"On va juste souffler un peu" : pour les médecins généralistes d'Egora, 30 euros la consultation, "c'est bien insuffisant"
Attendu depuis très longtemps, le passage du tarif de la consultation du généraliste à 30 euros, ce dimanche 22 décembre, n'est qu'un "rattrapage de l'inflation" pour de nombreux lecteurs d'Egora. Pour 84% des sondés, cette revalorisation chiffrée à 730 millions d'euros en année pleine, ne suffira pas à restaurer l'attractivité de la spécialité et à briser la "cadence infernale de 15 minutes par patient".
"C'est un plâtre sur une jambe de bois, un bouchon sur un des trous du tonneau des Danaïdes." A l'instar de "Vieuxdoc Attéré", nombreux sont les lecteurs d’Egora qui considèrent que le passage du tarif de la consultation du généraliste à 30 euros, ce dimanche, ne suffira pas à redonner du souffle à la spécialité. Rémunération, attractivité, conditions d'exercice... Pour 84% des 434 professionnels de santé qui ont répondu à notre sondage, le G à 30 euros ne changera pas la donne.
Car pour beaucoup, cette revalorisation, qui représente pourtant un investissement de 730 millions d'euros en année pleine pour l'Assurance maladie, n'est qu'un "rattrapage de l'inflation". Un "rattrapage nécessaire", mais "bien insuffisant devant la complexité des soins d’une population vieillissante", souligne Alain D., médecin.
"On va juste souffler un peu", estime sa consœur Stéphanie B. "30 euros pour prendre en charge un patient, coordonner ses soins, faire de la prévention et de l'éducation thérapeutique, soigner les pathologies courantes et équilibrer les pathologies chroniques, faire des diagnostics et orienter le patient", c'est trop peu pour cette praticienne. Pour Bertrand L., cette revalorisation correspond tout de même à une augmentation de 13.2% de son chiffre d'affaires.

Liste des tâches>
1. D'après l'article sur le tarif de la consultation, pourquoi beaucoup de lecteurs estiment-ils que le passage à 30 euros ne changera pas la donne ? Répondez en une à trois phrases.
2. Quelles sont toutes les personnes que l'article sur le tarif de la consultation cite par leur nom ou leur pseudonyme ?
3. Recopiez le passage de l'article sur le tarif de la consultation en commençant par « Car pour beaucoup, cette » et en continuant jusqu'à « Alain D., médecin. ».

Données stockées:
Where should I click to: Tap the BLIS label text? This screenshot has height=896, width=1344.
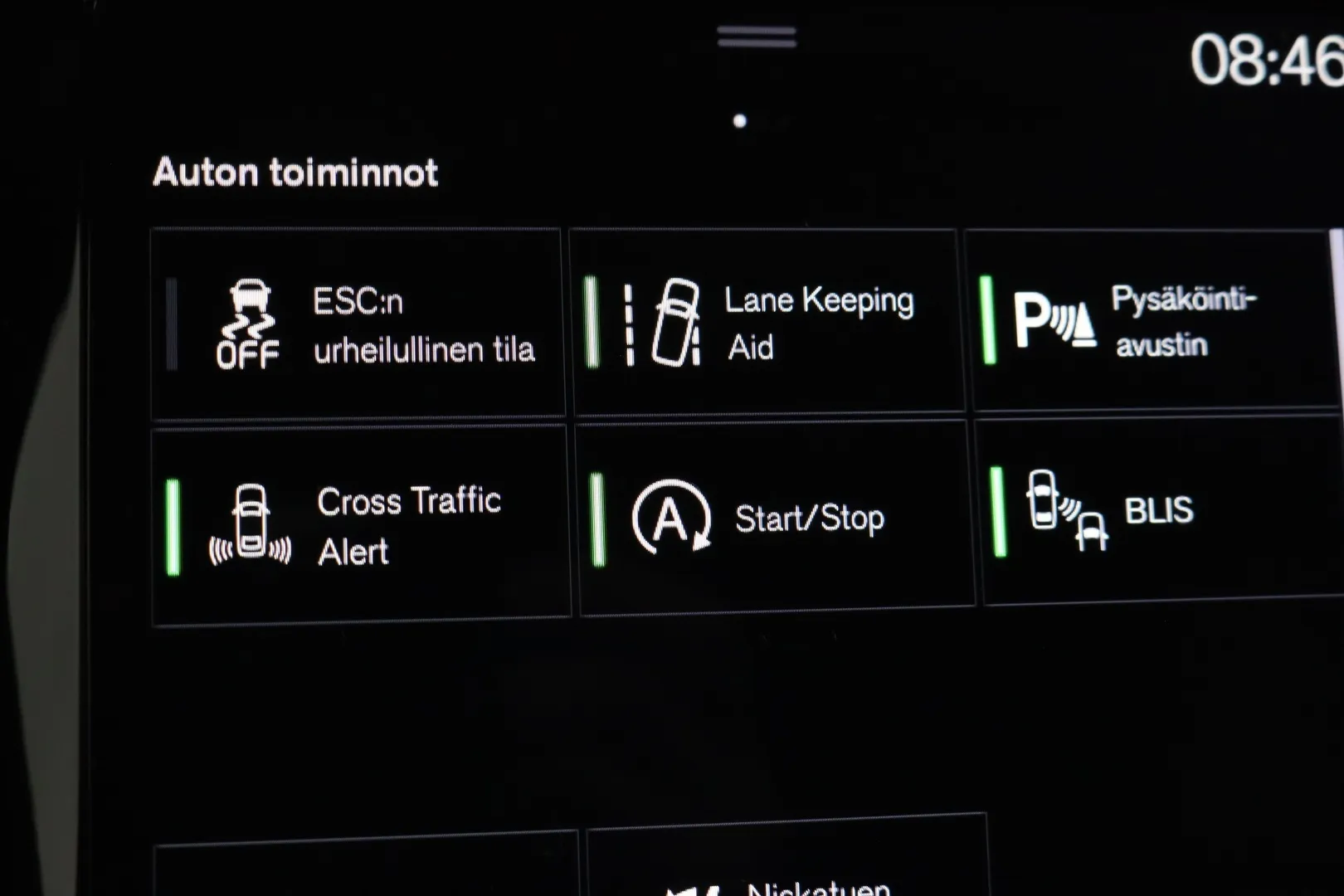point(1159,510)
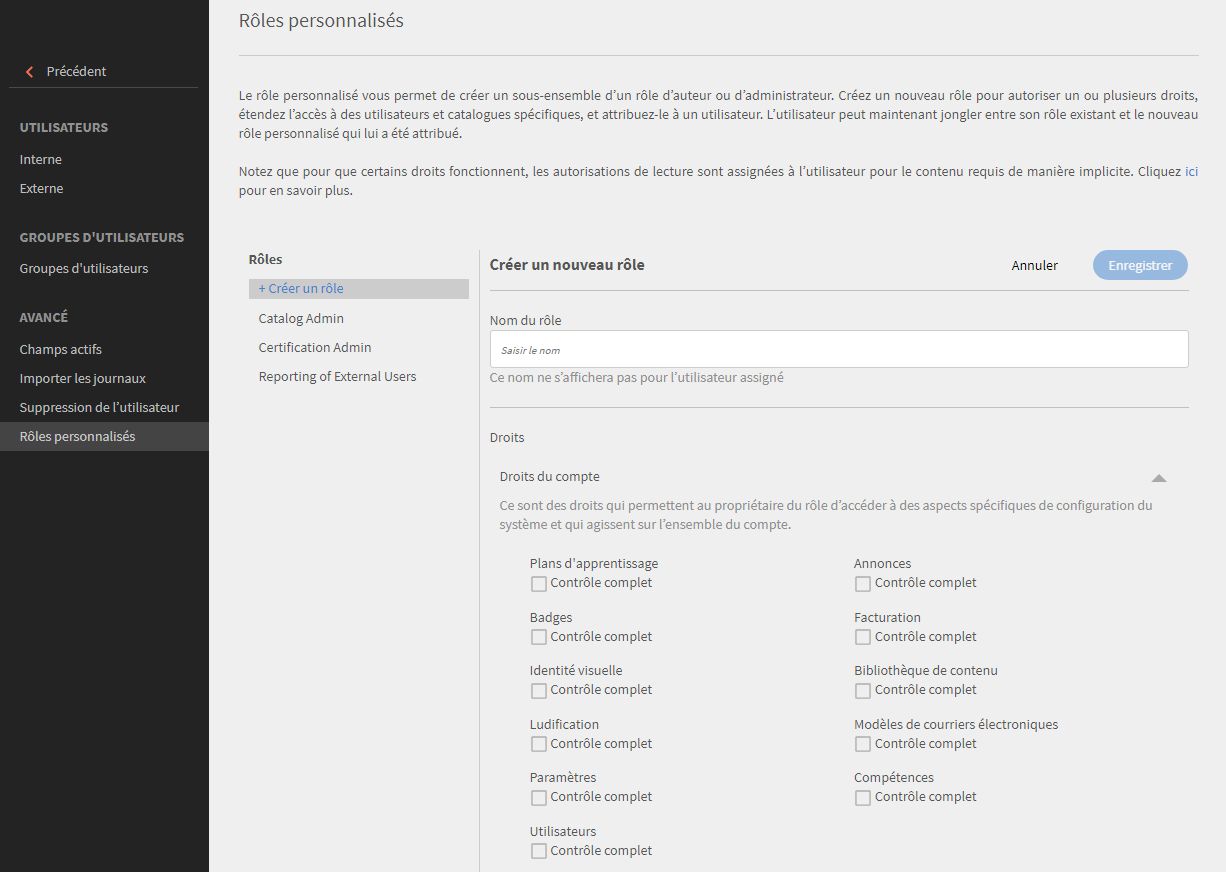Click Annuler to cancel role creation
This screenshot has width=1226, height=872.
(1035, 265)
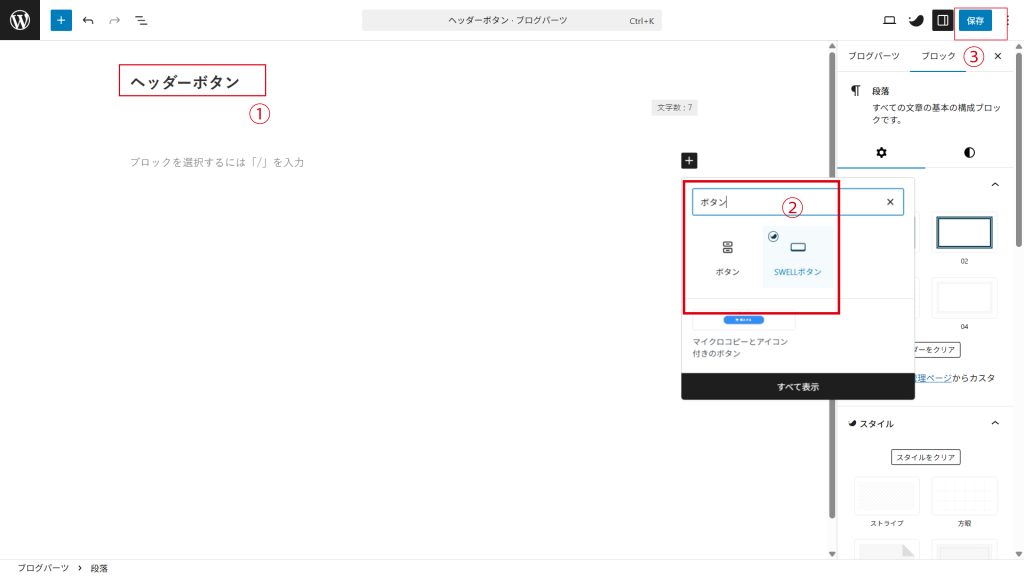This screenshot has height=576, width=1024.
Task: Click the WordPress logo to exit editor
Action: pos(20,20)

Résultats de l'exercice>
1. Pour beaucoup, cette revalorisation n'est qu'un « rattrapage de l'inflation ». Alain D. le juge « nécessaire », mais « bien insuffisant devant la complexité des soins d'une population vieillissante ».

2. Vieuxdoc Attéré, Alain D., Stéphanie B., Bertrand L.

3.
Car pour beaucoup, cette revalorisation, qui représente pourtant un investissement de 730 millions d'euros en année pleine pour l'Assurance maladie, n'est qu'un "rattrapage de l'inflation". Un "rattrapage nécessaire", mais "bien insuffisant devant la complexité des soins d’une population vieillissante", souligne Alain D., médecin.